# Einstein equation point mass solution

• espen180
In summary, the metric in spherical coordinates for a point mass at r=0 is symmetrical wrt angle and has entries for time and spatial dimensions. The spatial entry for radius goes to infinity at the Schwarzchild radius and photons can orbit the point mass at r=3M. It is not possible to compute the curvature of space and space-time at a specific radius without calculating the entire Riemann tensor.
espen180
I'm just getting a taste of computational GR, and I have a question regarding the metric for the single point mass solution for the einstein equation.

The metric in spherical coordinates for a point mass at $$r=0$$ is

$$\eta=\left(\begin{matrix}-\left(1-\frac{2GM}{c^2r}\right) & 0 & 0 & 0 \\ 0 & \frac{1}{1-\frac{2GM}{c^2r}} & 0 & 0 \\ 0 & 0 & r^2 & 0 \\ 0 & 0 & 0 & r^2\sin^2\theta \end{matrix}\right)$$

As expected, it is symmetrical wrt angle, and I recognize $$\eta_{00}$$ (time entry) as the negativa square of the gravitational time dilation constant.

The spatial $$\eta_{11}$$ entry for radius goes to infinity as r approaches the swartzschild radius. At this radius, photons can orbit the point mass.

Is the a way to compute the curvature of space and of space-time a radius r away from the sphere without computing the entire Riemann tensor?

espen180 said:
At this radius, photons can orbit the point mass.

Not really, though. At r=2M, photons directed radially outward stay at constant radial coordinate, but I wouldn't call this an orbit. The photon sphere, where photons truly do move in circular orbits, is at r=3M.

Yes, there are ways to compute the curvature at a specific radius without computing the entire Riemann tensor. One way is to use the Ricci scalar, which is a scalar quantity that describes the overall curvature of a space or spacetime. It can be calculated using the metric components and their derivatives at a specific radius. Another method is to use the Kretschmann scalar, which is a scalar quantity that measures the strength of the gravitational field at a specific point. It can also be calculated using the metric components at a specific radius. Additionally, there are other curvature invariants that can be calculated at a specific radius, such as the Weyl tensor. These methods can provide a simpler way to understand the overall curvature at a specific radius without having to compute the entire Riemann tensor.

## 1. What is the Einstein equation point mass solution?

The Einstein equation point mass solution is a solution to the Einstein field equations, which describe the relationship between the curvature of spacetime and the distribution of matter and energy. It is a theoretical concept proposed by Albert Einstein in his theory of general relativity.

## 2. How does the Einstein equation point mass solution relate to black holes?

The Einstein equation point mass solution is used to describe the spacetime curvature around a point mass, such as a black hole. It predicts that the spacetime curvature becomes infinitely strong at the center of a black hole, known as the singularity.

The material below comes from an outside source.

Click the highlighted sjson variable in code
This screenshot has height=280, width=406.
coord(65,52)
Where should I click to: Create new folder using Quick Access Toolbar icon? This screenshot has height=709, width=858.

## 3. What is the significance of the Einstein equation point mass solution in physics?

The Einstein equation point mass solution is a cornerstone of modern physics, as it provides a framework for understanding the behavior of spacetime and gravity. It has been confirmed through numerous experiments and observations, and is essential for many technological advancements, such as GPS systems.

## 4. Can the Einstein equation point mass solution be applied to objects other than black holes?

Yes, the Einstein equation point mass solution can be applied to any object with a significant amount of mass. It is commonly used to describe the behavior of large celestial bodies, such as planets, stars, and galaxies.

## 5. How does the Einstein equation point mass solution differ from Newton's law of gravitation?

The Einstein equation point mass solution is a more accurate and comprehensive theory of gravity compared to Newton's law of gravitation. It takes into account the curvature of spacetime, while Newton's law is based on the concept of a force acting between two masses. The Einstein equation point mass solution also predicts effects such as gravitational time dilation and gravitational lensing, which are not explained by Newton's law.